The objective of crop scheduling is to offer a wide variety of produce to the consumer for as much of the year as possible and thus capture the consumer’s produce dollar. Dermitzel likes to think of his small farm as being a “vegetable grocery store,” providing farmers’ market customers with one location to buy all their fresh vegetables for the week. Dermitzel showed four steps to take when planning out a planting schedule:
1. Decide what to grow
2. Schedule plantings
3. Apportion production space
4. Schedule transplant production
Sometimes after going through these steps, it will be necessary to make changes to the first step, and thus begin the process over from the beginning. Space and time availability play vital roles when it comes to crop planning and often limit what a grower can and can’t produce.
To assist him in the tedious job of making planting schedules, Dermitzel creates spreadsheets that can easily be edited. The planting schedule spreadsheet has a column for crop name, total crops planted, and a column for every week of every month. This allows a grower to easily look at one sheet and know when any given crop needs to be seeded or transplanted, and it allows for single crops to have multiple plantings. Dermitzel recommended printing out these and other record sheets and having them in an accessible place on the farm so that they can be easily accessed and edited if necessary.

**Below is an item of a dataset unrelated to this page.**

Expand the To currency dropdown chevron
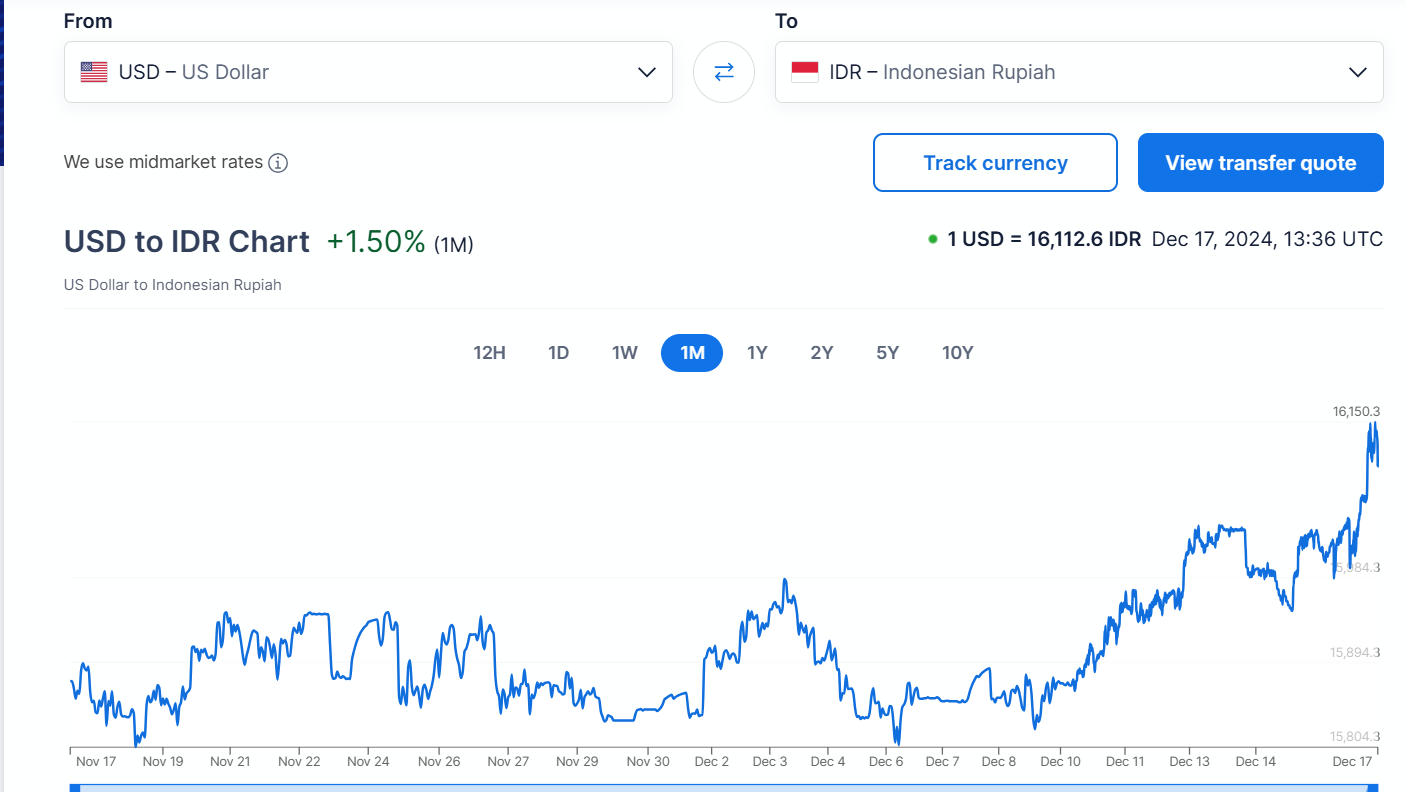Screen dimensions: 1405x792 (1357, 72)
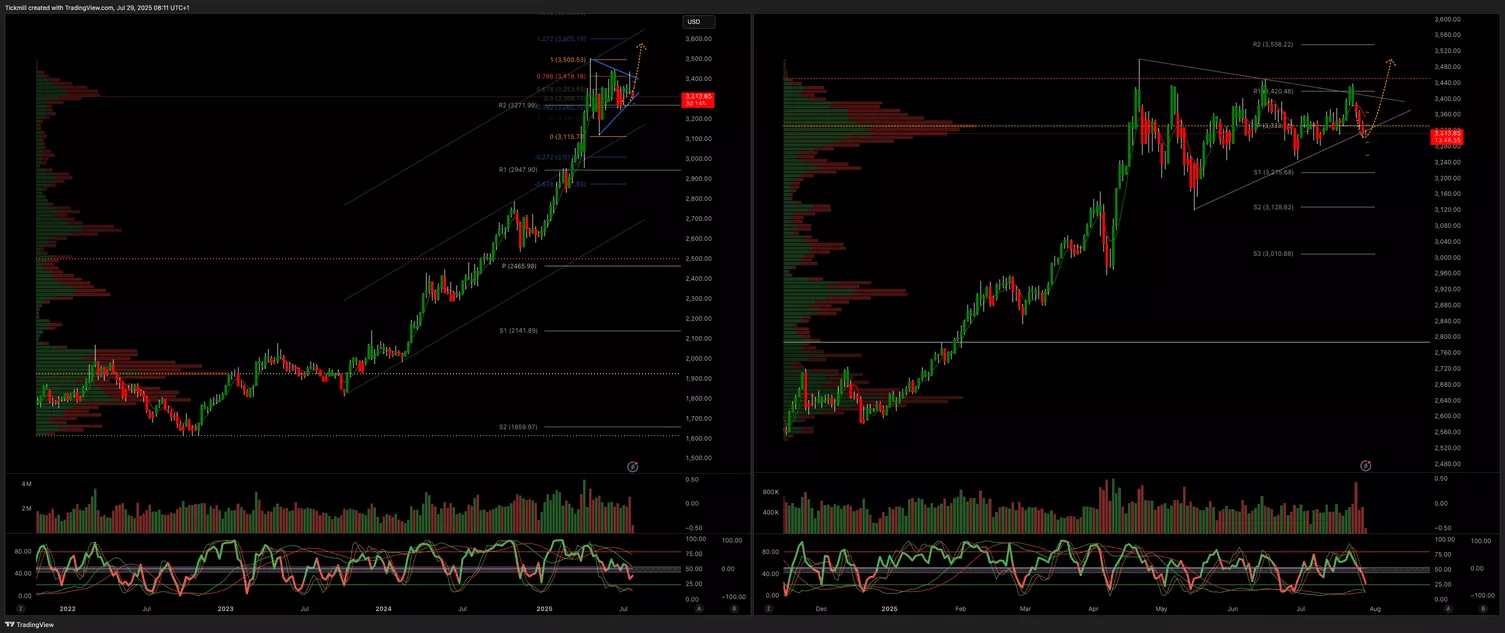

It is also vital to map out the production space when planning for the upcoming season. Dermitzel uses a spreadsheet for this process as well, making rows and columns that represent physical beds on the farm. In his case, the standard bed is 4 by 150 feet with walkways three feet wide. This spreadsheet allows him to record what is planted in each bed year by year and is very useful in planning a crop rotation system.
The third record sheet Dermitzel showed is for transplant production, which can get quite complicated on its own. For this spreadsheet, he used the column headings of seed, variety, actual start date, number of starts, notes, and the ideal age of transplants. With these record sheets Dermitzel can easily keep track of the many operations happening simultaneously on the farm and have a good bank of records when planning for the new year.
(by Luke Freeman - University of Missouri, Columbia Missouri)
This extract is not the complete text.